WORK INSTRUCTIONS -> What you write should match, word for word, the lines from the one containing "Instruction: Click the green USDT Tether icon" through the end of the data, with no pictures.

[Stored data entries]
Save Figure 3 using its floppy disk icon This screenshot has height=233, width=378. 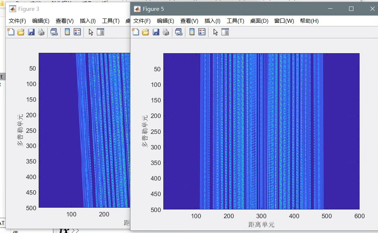(30, 32)
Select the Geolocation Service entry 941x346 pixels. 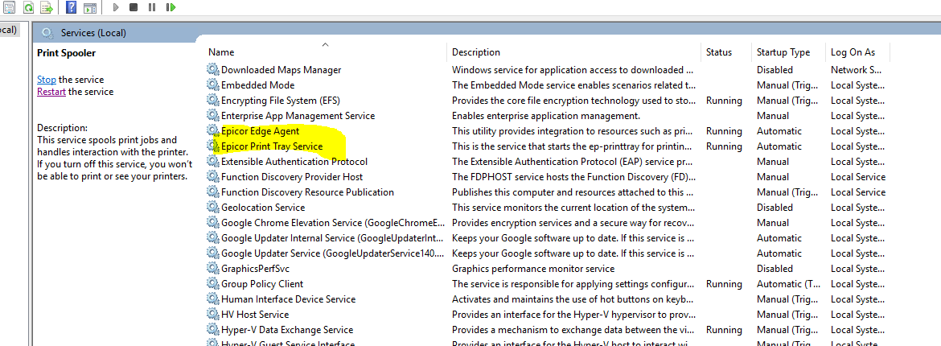point(263,208)
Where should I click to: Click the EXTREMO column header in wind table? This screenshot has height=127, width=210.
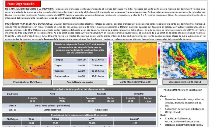pyautogui.click(x=139, y=94)
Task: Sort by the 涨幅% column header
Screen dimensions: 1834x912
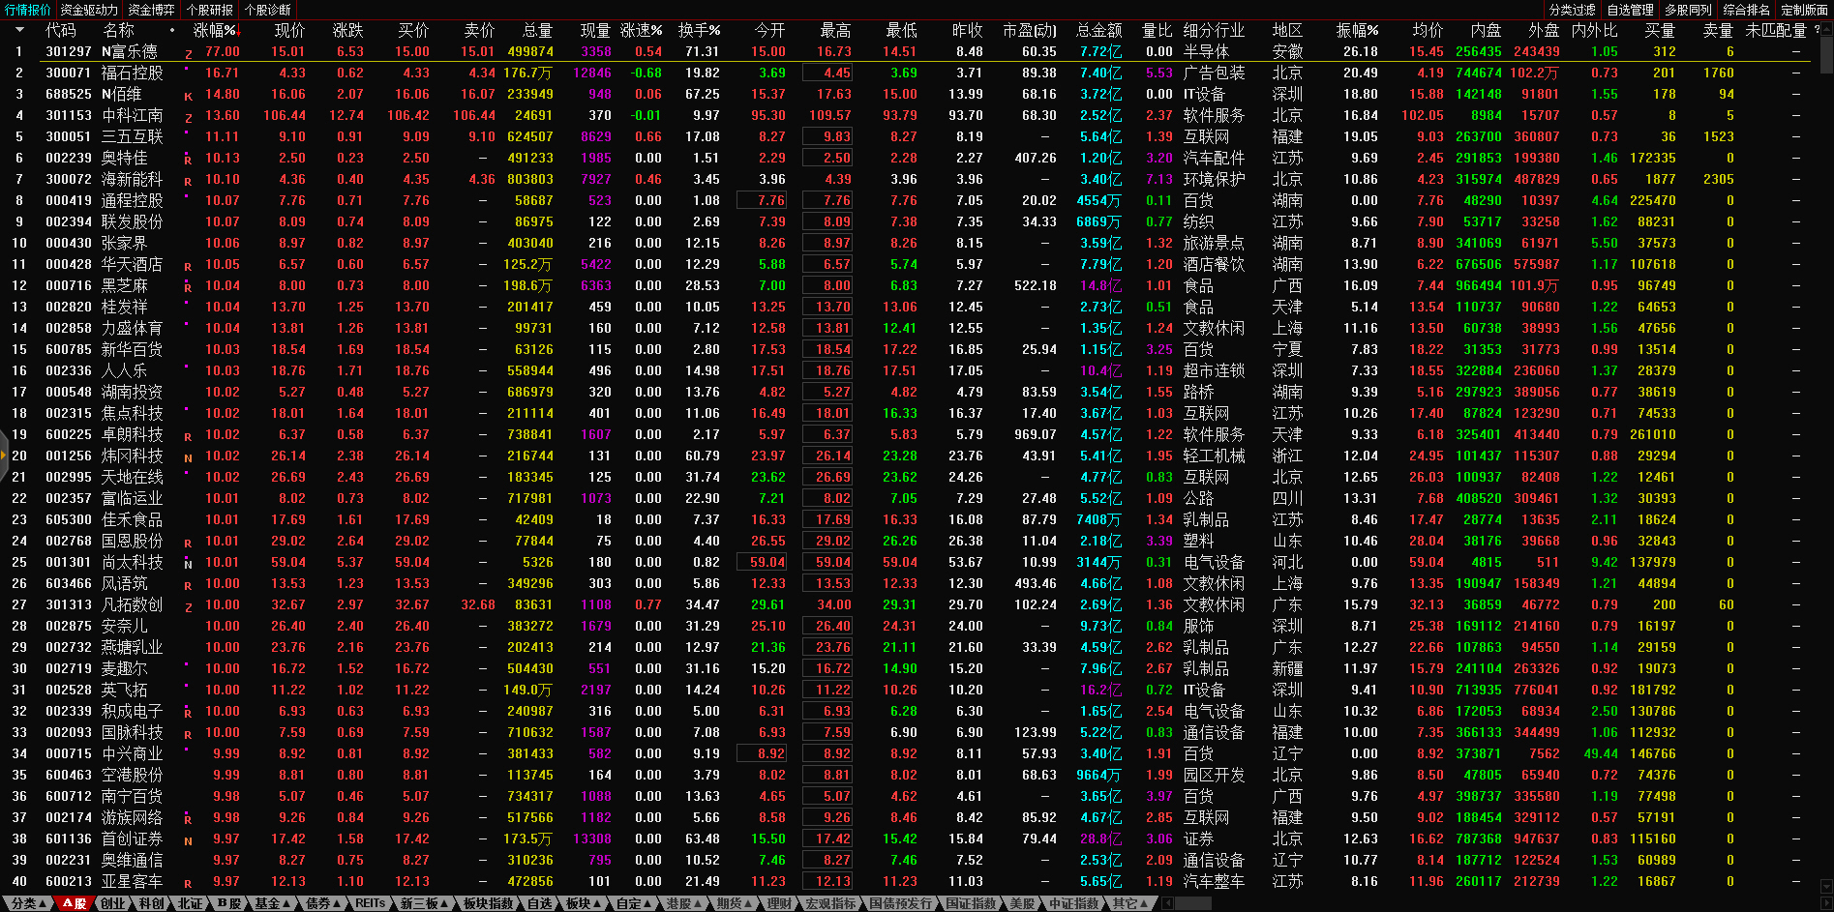Action: click(215, 30)
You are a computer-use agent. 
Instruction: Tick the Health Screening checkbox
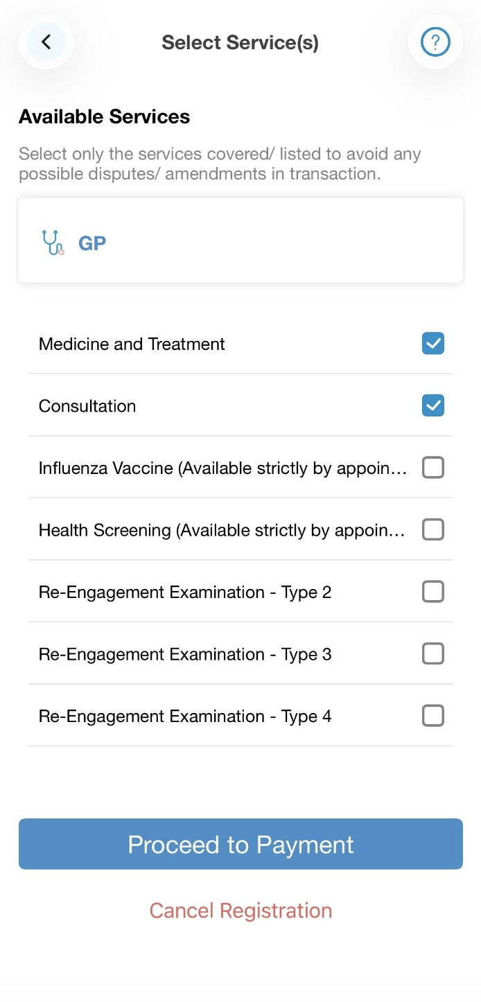433,530
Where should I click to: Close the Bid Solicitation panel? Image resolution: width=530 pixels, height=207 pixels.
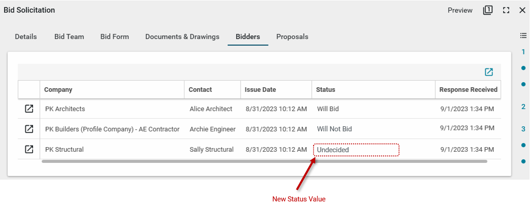[x=522, y=10]
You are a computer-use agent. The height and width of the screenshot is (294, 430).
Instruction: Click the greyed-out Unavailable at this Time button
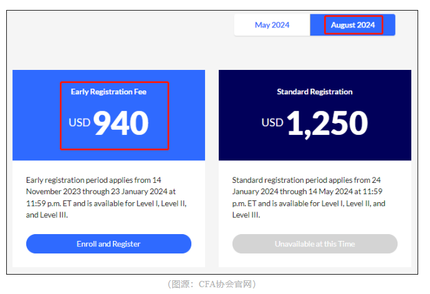[315, 243]
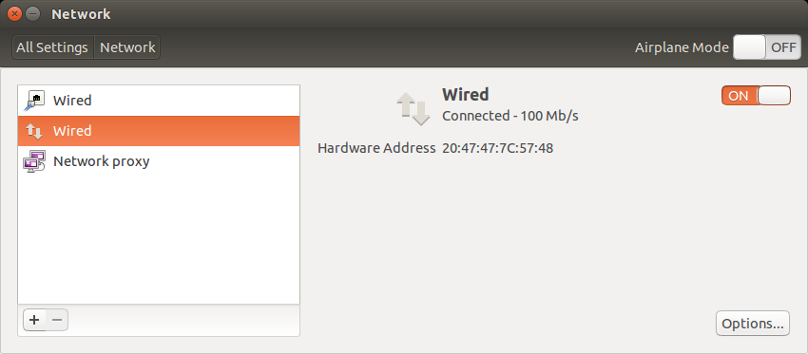Viewport: 808px width, 354px height.
Task: Turn off the Wired connection switch
Action: click(x=756, y=96)
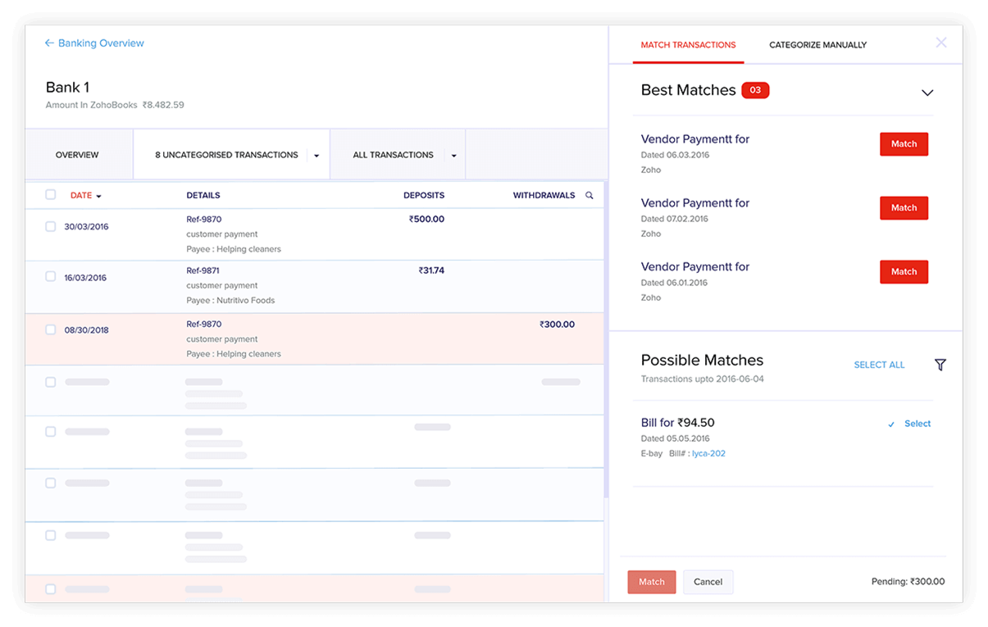The image size is (988, 627).
Task: Open the filter icon in Possible Matches
Action: pyautogui.click(x=940, y=365)
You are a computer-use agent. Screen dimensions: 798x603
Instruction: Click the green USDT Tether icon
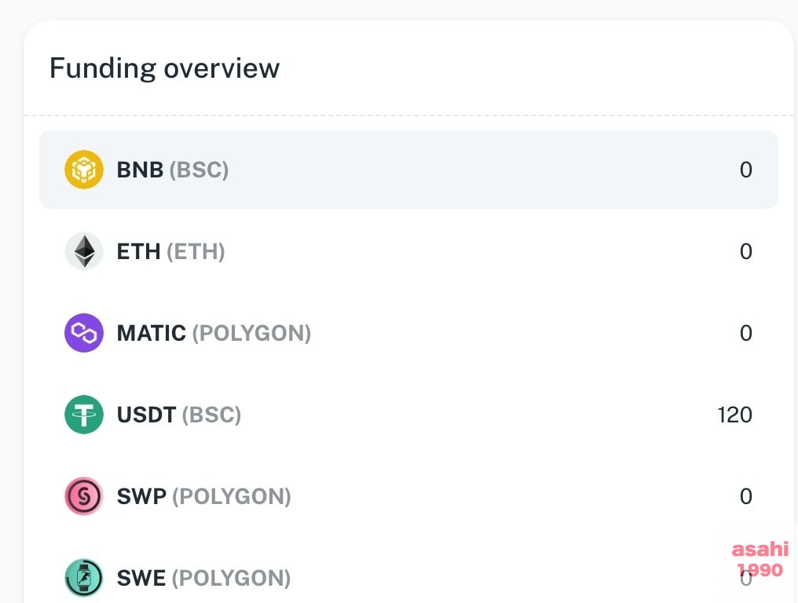point(84,415)
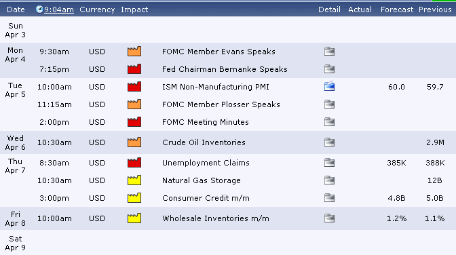
Task: Open detail folder for Unemployment Claims
Action: (329, 163)
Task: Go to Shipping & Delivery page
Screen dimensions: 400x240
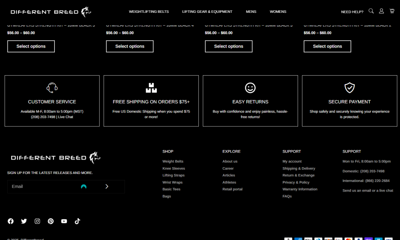Action: 299,168
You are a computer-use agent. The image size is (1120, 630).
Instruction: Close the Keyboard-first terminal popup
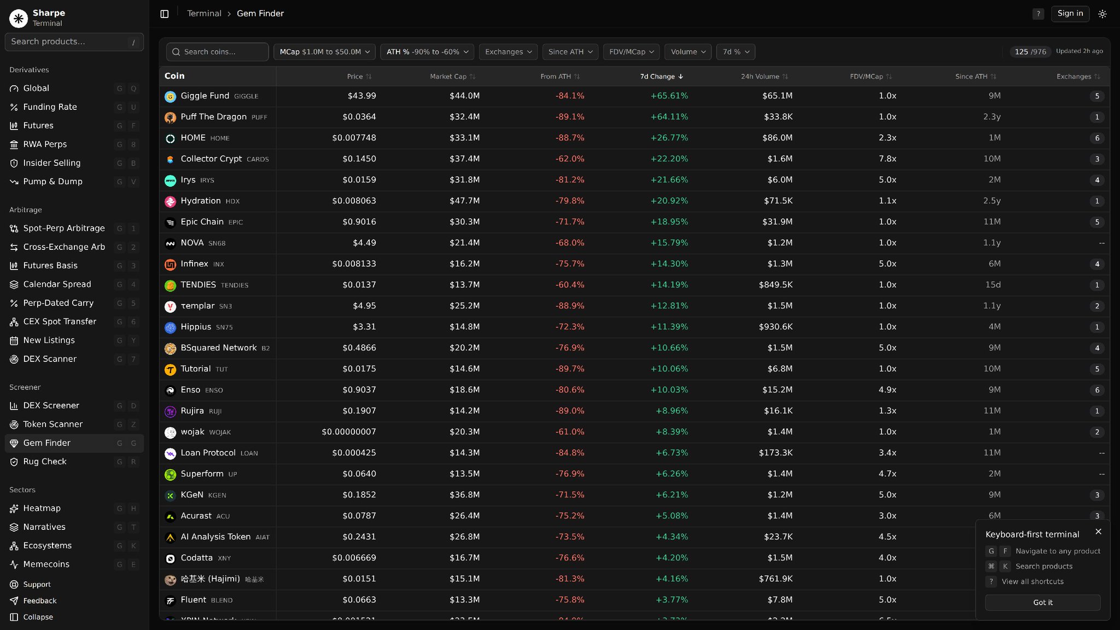[1098, 532]
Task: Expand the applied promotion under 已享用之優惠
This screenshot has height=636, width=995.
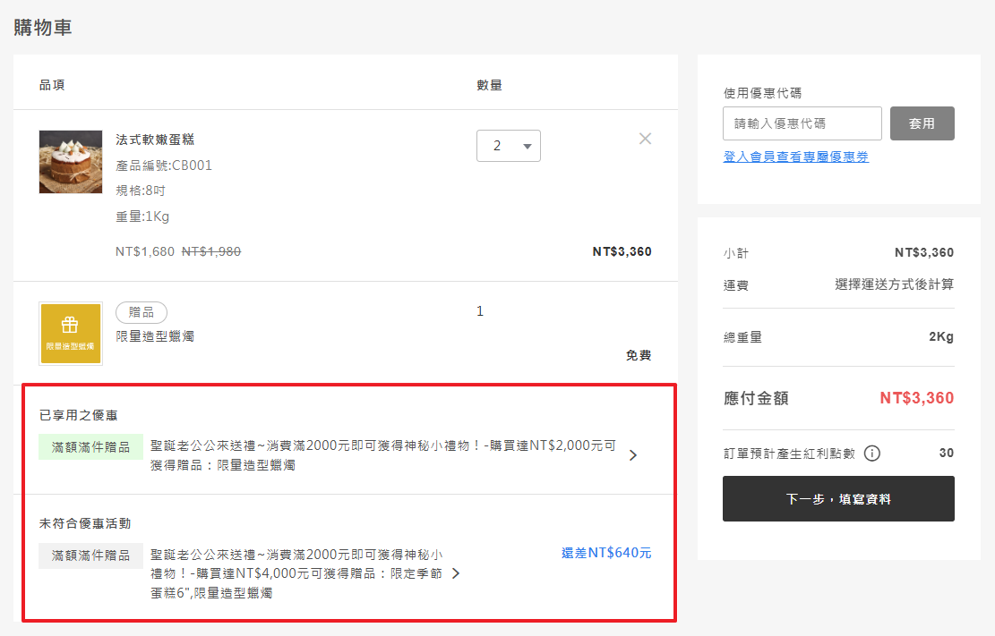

ANSWER TO THE EXERCISE ->
Instruction: Click the green USDT Tether icon
point(84,415)
Task: Open detail folder for Unemployment Claims
Action: (329, 163)
Task: Go to Shipping & Delivery page
Screen dimensions: 400x240
Action: 299,168
You are a computer-use agent. The image size is (1120, 630).
Instruction: Close the Keyboard-first terminal popup
[1098, 532]
Task: Expand the applied promotion under 已享用之優惠
This screenshot has height=636, width=995.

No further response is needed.